まさかGⅠ4連勝中のモーリスや国際GⅠのドバイターフを制したリアルスティールに恐れをなした訳ではないでしょうが、史上最強と呼ばれた先週のダービーの売上が前年比110%だったと盛り上がったところに、それ以上に下がりかねない出走頭数はちょっとつまらないですね。香港のコンテントメントが出走してくれることがほんとありがたい限りです。
そんな少し盛り上がりに欠ける安田記念ですが、絶対的マイルチャンピオンのモーリスには少頭数の展開がゆえにここで連勝がストップする危険があるのです。
少頭数の競馬は、逃げ先行馬が楽になりがちなので基本は逃げ先行馬に有利と言われています。今回の安田記念は逃げ馬が不在なだけでなく、マイルに挑戦してきた的な短距離馬もいませんのでほぼ間違いなくスローな展開となり、究極に近い上り勝負となるでしょう。まさにそこにモーリスの死角があるのです。
ペースがスローでマイルがマイルでなくなる?
モーリスはもともとは追い込みで勝ってきたように末脚は確かなものがある馬です。上り勝負はもってこいと思われがちですが、マイルのペースの中で他の馬との勝負で勝っていると言うだけで、マイルではないペースで勝っている訳ではないのです。そうは言っても、並みの馬ではGⅠを4連勝なんてできません。強い馬であることは間違いないのですが、GⅠに出走してきている馬の中にはマイルではないペースが得意と言う馬もいるのです。
マイルがスローになると1400mや1800m的なペースになると言われることがあります。
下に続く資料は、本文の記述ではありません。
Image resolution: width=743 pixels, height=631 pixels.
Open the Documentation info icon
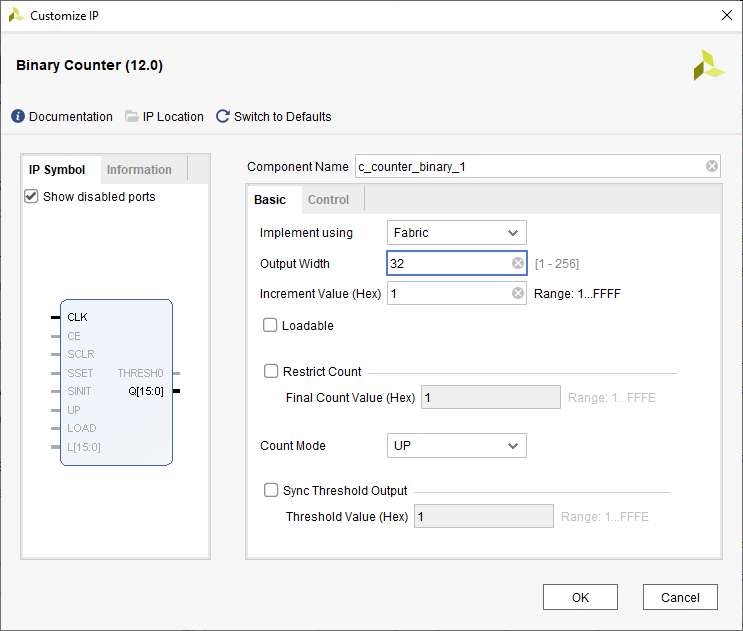click(18, 117)
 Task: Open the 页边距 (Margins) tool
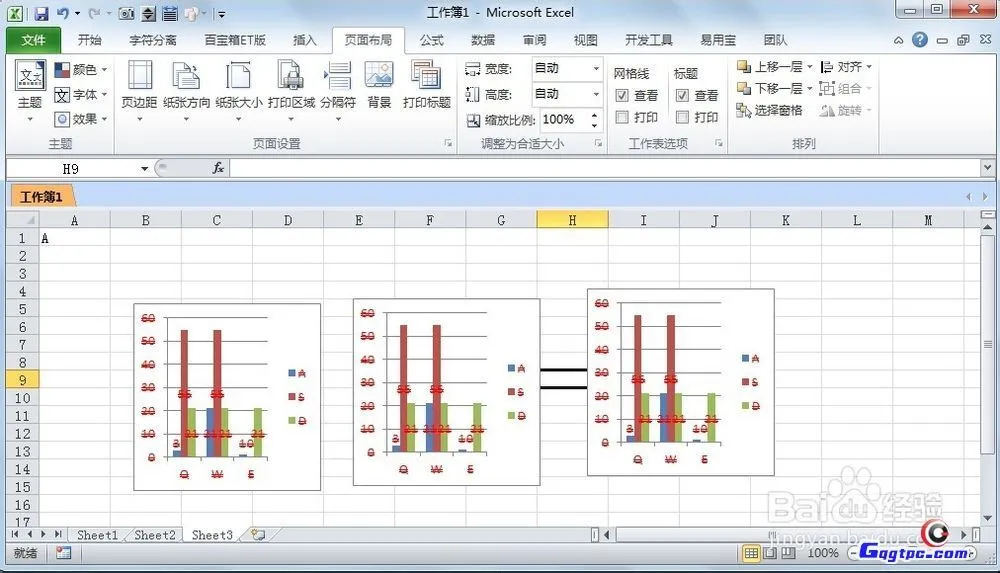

今回の安田記念はまさにその1400mか1800m的なペースになるのではないかと思うのです。そうなると、東京1800mを快勝しているリアルスティールでやディサイファに逆転の目が十分出てくるでしょう。
リアルスティールの末脚の確かさは昨年のクラシック戦線やドバイターフを見ればわかりますし、ディサイファの末脚の確かさは昨年の毎日王冠や札幌記念を見ればわかります。ともにマイルではないレースでしっかりとした末脚を発揮してきている馬なのです。
少頭数で行われる今回の安田記念は、リアルスティールとディサイファの末脚がモーリスを逆転してしまう可能性が大きいと思うのですが、配当妙味を考えるとディサイファに大きな魅力があります。
余談ではありますが、モーリスの連勝は、アイルランドから短期免許で日本にやってきたフランシス・ベリー騎手が1000万の若潮賞で勝ったのが始まりでした。そして今回、モーリスにはオーストラリアから同じくやってきたトミー・ベリー騎手が初騎乗します。モーリスの連勝は、ベリーに始まりベリーで終わる。なんてことになるかもしれません。
でもそれは決して騎手の問題ではなく、モーリスよりも今回の安田記念においてリアルスティールやディサイファの末脚が上である可能性があるからなのです。配当的にもディサイファの逆転を狙った馬券を買いたいと思います。ベリーに始まりベリーで終わるのか。